Data records
★ ★ ★
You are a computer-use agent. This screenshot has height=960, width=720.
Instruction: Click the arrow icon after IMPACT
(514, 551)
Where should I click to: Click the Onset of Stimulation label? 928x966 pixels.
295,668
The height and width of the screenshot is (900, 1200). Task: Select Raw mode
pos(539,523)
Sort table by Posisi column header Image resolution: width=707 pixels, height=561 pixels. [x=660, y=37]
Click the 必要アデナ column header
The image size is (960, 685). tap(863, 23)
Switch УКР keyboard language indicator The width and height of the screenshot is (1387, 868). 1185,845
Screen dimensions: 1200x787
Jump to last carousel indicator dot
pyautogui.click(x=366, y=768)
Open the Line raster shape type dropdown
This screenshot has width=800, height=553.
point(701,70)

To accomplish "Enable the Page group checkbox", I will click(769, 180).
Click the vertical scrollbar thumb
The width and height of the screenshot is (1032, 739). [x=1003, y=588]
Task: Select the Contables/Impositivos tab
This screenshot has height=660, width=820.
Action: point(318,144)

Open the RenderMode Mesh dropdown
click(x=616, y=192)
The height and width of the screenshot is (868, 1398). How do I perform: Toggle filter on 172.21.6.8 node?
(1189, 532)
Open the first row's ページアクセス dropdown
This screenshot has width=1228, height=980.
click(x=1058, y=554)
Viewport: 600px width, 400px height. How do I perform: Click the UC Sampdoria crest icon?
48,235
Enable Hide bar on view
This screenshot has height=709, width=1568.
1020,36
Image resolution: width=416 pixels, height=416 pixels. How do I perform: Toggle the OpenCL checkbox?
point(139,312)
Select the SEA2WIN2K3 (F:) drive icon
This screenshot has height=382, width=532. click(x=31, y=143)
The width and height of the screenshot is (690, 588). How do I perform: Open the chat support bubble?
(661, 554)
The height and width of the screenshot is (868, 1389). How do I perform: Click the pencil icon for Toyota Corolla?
★ ★ ★
* _Exercise_:
Replace "checkbox" with "check box" throughout the listing above and leave every other part of it unchanged.

* _Task response_:
You are a computer-use agent. This screenshot has height=960, width=720.
Instruction: Click the arrow icon after IMPACT
(514, 551)
Where should I click to: Click the Onset of Stimulation label? 928x966 pixels.
295,668
The height and width of the screenshot is (900, 1200). Task: Select Raw mode
pos(539,523)
Sort table by Posisi column header Image resolution: width=707 pixels, height=561 pixels. [x=660, y=37]
Click the 必要アデナ column header
The image size is (960, 685). tap(863, 23)
Switch УКР keyboard language indicator The width and height of the screenshot is (1387, 868). 1185,845
Screen dimensions: 1200x787
Jump to last carousel indicator dot
pyautogui.click(x=366, y=768)
Open the Line raster shape type dropdown
This screenshot has width=800, height=553.
point(701,70)

To accomplish "Enable the Page group check box", I will click(769, 180).
Click the vertical scrollbar thumb
The width and height of the screenshot is (1032, 739). [x=1003, y=588]
Task: Select the Contables/Impositivos tab
This screenshot has height=660, width=820.
Action: point(318,144)

Open the RenderMode Mesh dropdown
click(x=616, y=192)
The height and width of the screenshot is (868, 1398). How do I perform: Toggle filter on 172.21.6.8 node?
(1189, 532)
Open the first row's ページアクセス dropdown
This screenshot has width=1228, height=980.
click(x=1058, y=554)
Viewport: 600px width, 400px height. How do I perform: Click the UC Sampdoria crest icon?
48,235
Enable Hide bar on view
This screenshot has height=709, width=1568.
1020,36
Image resolution: width=416 pixels, height=416 pixels. How do I perform: Toggle the OpenCL check box?
point(139,312)
Select the SEA2WIN2K3 (F:) drive icon
This screenshot has height=382, width=532. click(x=31, y=143)
The width and height of the screenshot is (690, 588). How do I perform: Open the chat support bubble?
(661, 554)
The height and width of the screenshot is (868, 1389). How do I perform: Click the pencil icon for Toyota Corolla?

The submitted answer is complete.